Dispersion Process of the Spray Formed by an Air-Assisted Injector

This paper reports on an experimental study of the dispersion process of an injected spray with the objective of optimizing its characteristics. A phase Dopplcr anemometer was used to measure the injected spray from a fuel precharging type injector, under an open air condition. Average mean diameters and velocities of the fuel droplets were calculated for repetitive injections. The average mean velocity showed reasonable agreement with the velocity obtained by visualization. At higher load conditions, atomization was achieved with high speed air flow such that the mean diameter was reduced. From medium to full load conditions, the fuel droplets were distributed in a tube like profile due to the shape of the nozzle. The first group of droplets had high velocity and small mean diameter in contrant to the second group. Relative velocity was not very small even in the fine droplets within the air flow from the injector, as expected.

Reduction of Oxides of Nitrogen in Diesel Exhaust with Addition of Methylamine

A chemical gas-phase process capable of reducing nitric oxide from diesel engine exhaust is studied. In this process, the reductant consists of water-solved methylamine (CH₃NH₂). The reactions were carried out in an electrically heated quartz flow reactor at temperatures in the range of 300 K to 900 K with molar ratio [CH₃NH₂]/[NO] from 1 to 5. Results show that an addition of methylamine into exhaust at relatively low temperatures is effective in breaking down nitric oxide into N₂ and H₂O, and a NO reduction ratio of more than 70% is obtained in the reactor temperature range of 673 K to 800 K with molar ratio of 1.3.

Selective Catalytic Reduction of NO_x from Diesel Exhaust Gas

The efficiency of TiO₂-V₂O₅ catalyst for selective catalytic reduction (SCR) of NO_x was investigated using a single-cylinder direct-injection diesel engine. Ammonium carbonate solution and urea solution were mixed with exhaust gas as deoxidizer instead of NH₃ gas injection. The catalyst provided a substantial reduction in NO_x emissions for a catalyst bed temperature of about 190-430°C. NO_x removal rate was about 70-95% for a space velocity of 6300-12500 h^-1, catalyst temperature of : 350-400°C and NH3 molar ratio of 1-2. Reaction at temperatures above 400°C induced combustion of NH₃ and catalyst sintering. It was recommended that the urea solution be used as deoxidizer in practical application to achieve high denitration efficiency and low leakage of NH₃. However, injection of urea solution caused an increase of Bosch smoke pollution and a reduction of SO₂ concentration due to the emission of sulfate dust produced by reaction of leakage NH₃ with SO₂ and particulate matter (PM). The PM contained a relatively large amount of Na⁺, K⁺ and SO₄^--, which contribute to deterioration of catalyst efficiency, and therefore the PM had a significant effect on the catalyst activity.
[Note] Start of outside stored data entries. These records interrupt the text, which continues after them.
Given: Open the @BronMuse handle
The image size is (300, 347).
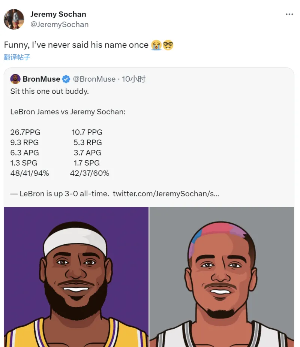Looking at the screenshot, I should coord(94,79).
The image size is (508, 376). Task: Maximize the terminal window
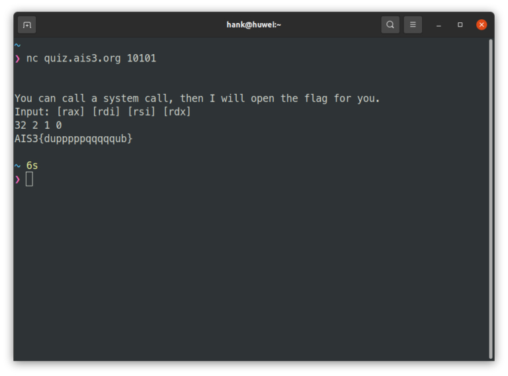pyautogui.click(x=460, y=25)
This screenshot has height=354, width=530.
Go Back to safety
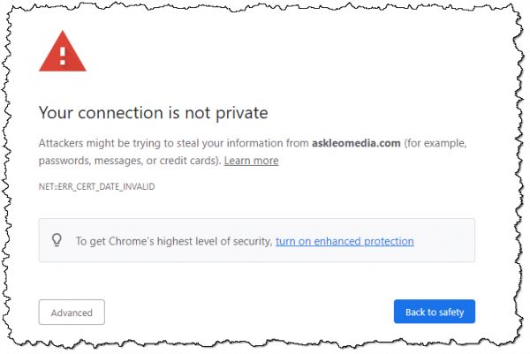click(435, 312)
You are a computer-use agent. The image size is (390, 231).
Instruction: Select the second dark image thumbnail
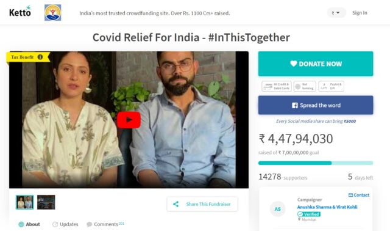[x=46, y=202]
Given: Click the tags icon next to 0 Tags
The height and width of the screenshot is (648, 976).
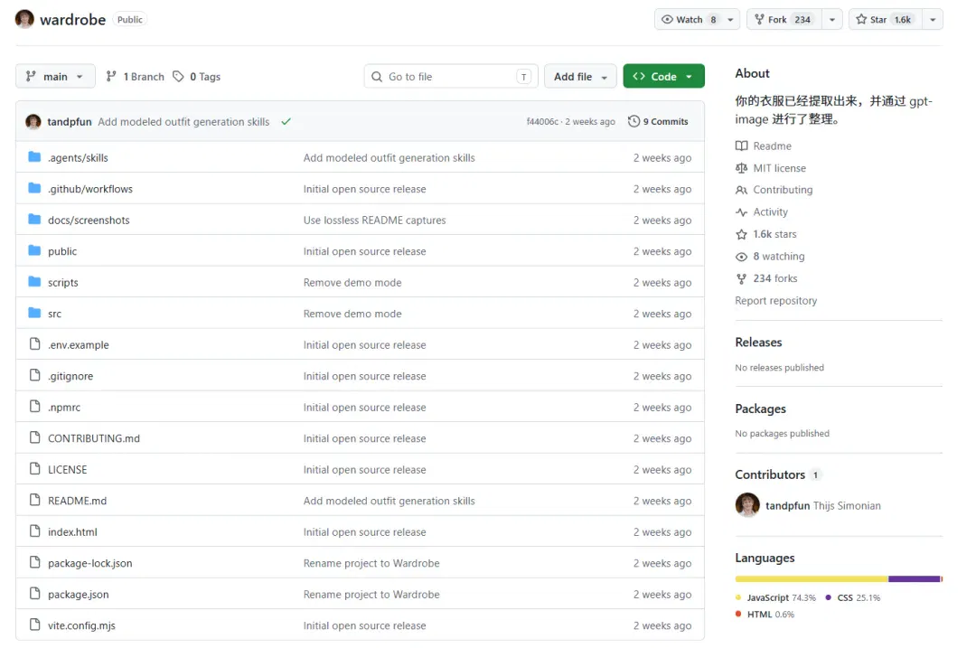Looking at the screenshot, I should pos(178,77).
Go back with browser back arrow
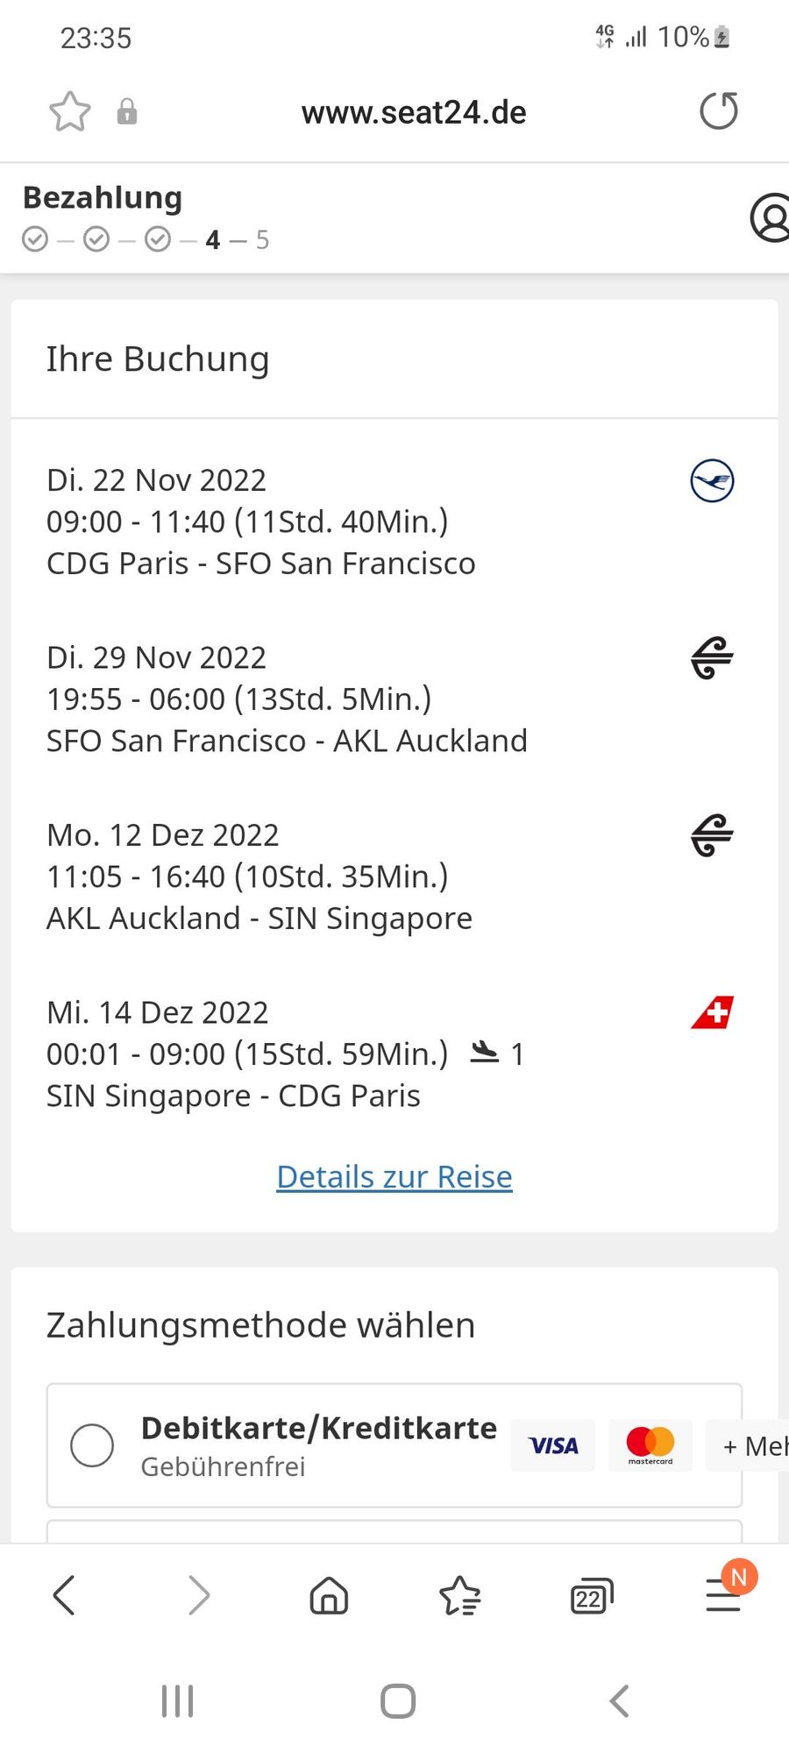 pyautogui.click(x=64, y=1595)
Exhaust Gas Emission Characteristics in a Glow-Assisted DI Engine Fueled with Methanol : Reduction in NO_x, Unburned Methanol and Formaldehyde at Light Load

This paper deals with exhaust gas emission characteristics in a glow-assisted DI engine fueled with methanol. The engine used was a 3.64-litter, four-cylinder, water-cooled, four-stroke-cycle, diesel engine manufactured for medium duty trucks. The experiments were carried out to investigate the influence of the condition of intake air on exhaust emission characteristics. The results indicate that intake throttling can favorably reduce NO_x, formaldehyde and unburned methanol emission and improve thermal efficiency. Intake heating can reduced formaldehyde and unburned methanol emission and improved thermal efficiency but increase NO_x emission. EGR can reduce NO_x and unburned methanol emission and improve thermal efficiency but increase formaldehyde emisison.